Além do novo plano, os credores também solicitaram acesso ampliado a informações da empresa, com pedidos de medidas de apuração, incluindo requerimentos relacionados à quebra de sigilos e ao uso de ferramentas de rastreamento de dados. A análise dessas medidas ainda depende de decisão judicial, mas tende a aumentar o nível de controle e escrutínio sobre a operação do grupo.
Para o advogado Felipe Iglesias, o uso desse instrumento mostra a gravidade do momento vivido pela empresa. “A apresentação de um plano alternativo por credores é prevista em lei, mas não é comum na prática. Quando acontece, geralmente indica que os credores não enxergam, naquele momento, uma proposta do devedor capaz de equilibrar viabilidade econômica e execução efetiva. Se o plano alternativo também for rejeitado, o risco de falência se torna concreto”, afirma.

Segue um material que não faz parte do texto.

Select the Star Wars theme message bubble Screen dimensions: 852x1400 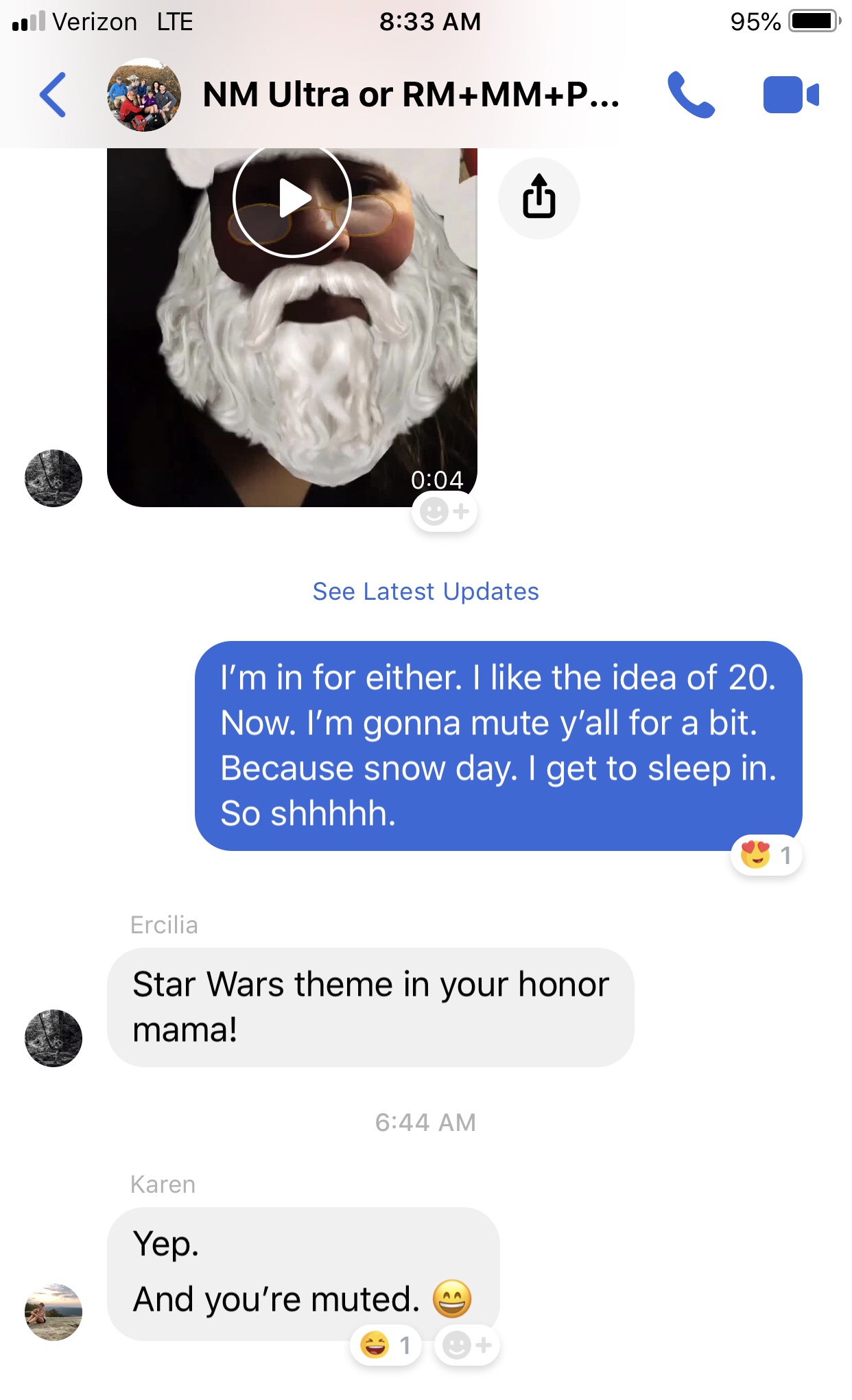[370, 1007]
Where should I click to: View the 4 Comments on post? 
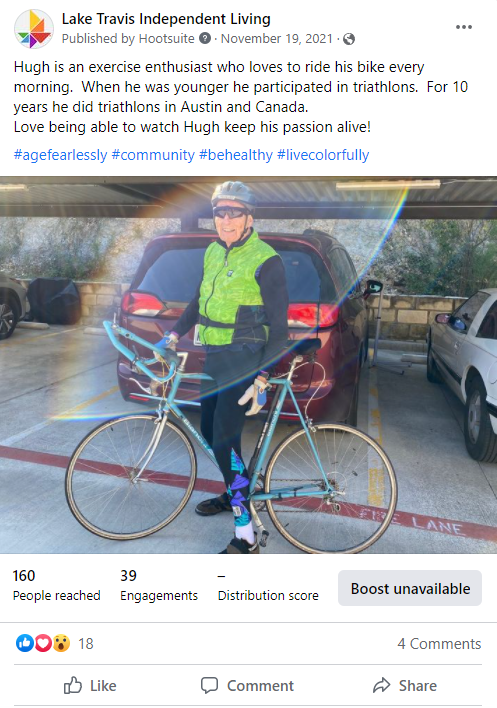coord(439,643)
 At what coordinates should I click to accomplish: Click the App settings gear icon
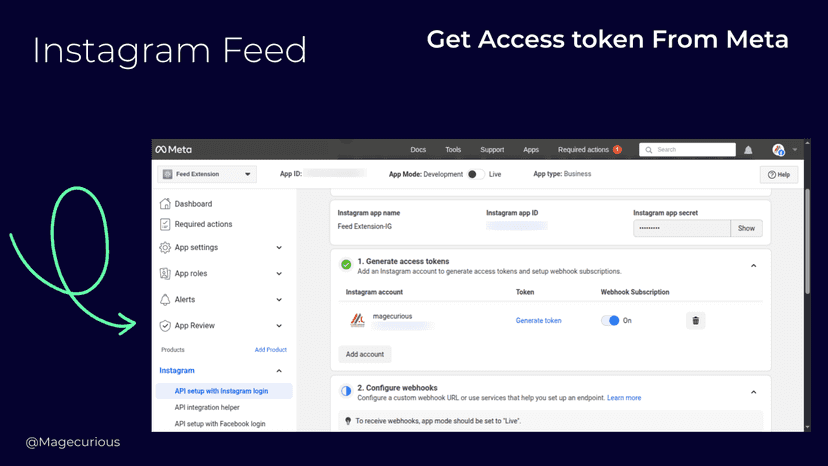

Para o mercado, o episódio sinaliza que a recuperação judicial do Grupo Pelissari entra em uma fase em que governança, transparência e consistência das informações passam a ser tão importantes quanto o cronograma de pagamentos. O processo segue agora para um ponto decisivo: ou a reestruturação será redesenhada sob liderança dos credores, ou haverá uma tentativa de recomposição de consensos para evitar um desfecho mais severo.
Em recuperações judiciais, o fator tempo costuma pesar contra empresas com baixa previsibilidade. Uma nova assembleia geral destinada à aprovação do plano de credores deverá ocorrer ainda no primeiro semestre de 2026. Caso o plano seja rejeitado, será decretada a falência.